Yair Lapid Applies for Ph.D.

For Yair Lapid, things tend to work out well. He’s handsome, and everything he touches seems to turn to gold. He’s an author, screenwriter and one-time actor. Until recently he was a popular columnist for the best-selling newspaper Yediot Aharonot, but then he left to enter politics. Again, this move went super-smoothly — before he said a single word about what his policies would be, he was polling seven to 20 of the Knesset’s 120 seats.

But it now seems that not everything can be plain sailing for Lapid. Normally, for acceptance to a doctorate degree program in Israel you are expected to have an undergraduate degree. This is the case with Bar Ilan University’s hermeneutics program, which combines master’s and doctoral studies and declares the requirement for a bachelor’s degree in the course description. But Yair Lapid, being Yair Lapid (and having what Bar Ilan calls exceptional non-academic achievements), was admitted without.

Now, Israel’s Council of Higher Education has told Bar Ilan that doing so — for Lapid and a few others deemed to have non-academic achievements that have prepared them for doctorates — is unacceptable. “The committee views this option offered by Bar-Ilan very gravely,” the committee wrote in its ruling according to Haaretz.
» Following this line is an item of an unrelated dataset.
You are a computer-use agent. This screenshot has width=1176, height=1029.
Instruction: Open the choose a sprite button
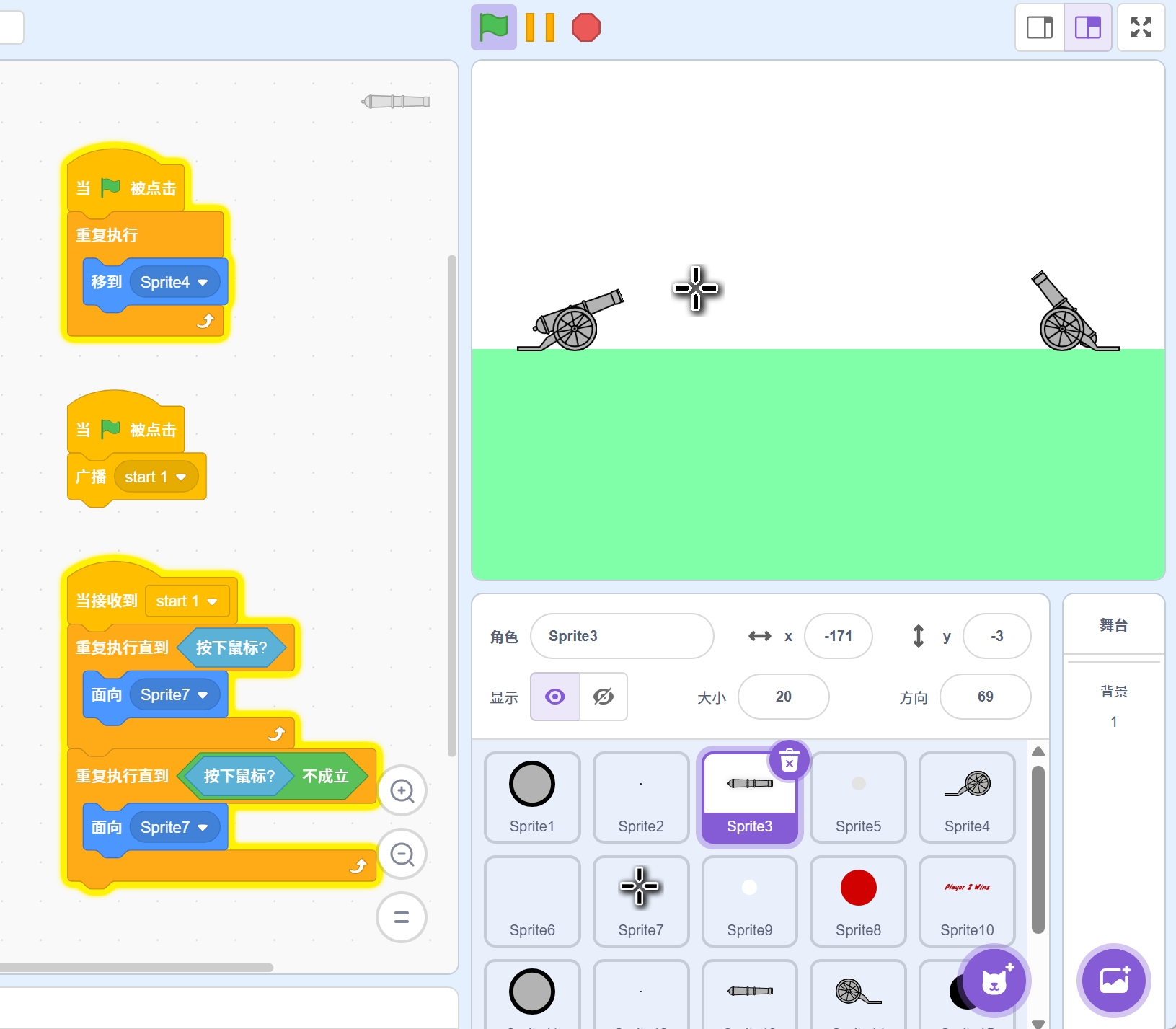(x=994, y=981)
Bar Ilan’s conduct constituted “a fundamental deviation from proper academic standards,” the committee added.

So, it seems that Lapid won’t get his doctorate before getting an undergraduate degree. But as we said for Yair Lapid, things tend to work out well, and there’s a silver lining here. The Council of Higher Education ruled that while he can’t have a PhD straight away, he should get to study for undergraduates for free, at the university’s expense. So Lapid may have to wait for his doctorate, but he’ll get a free bachelor’s degree.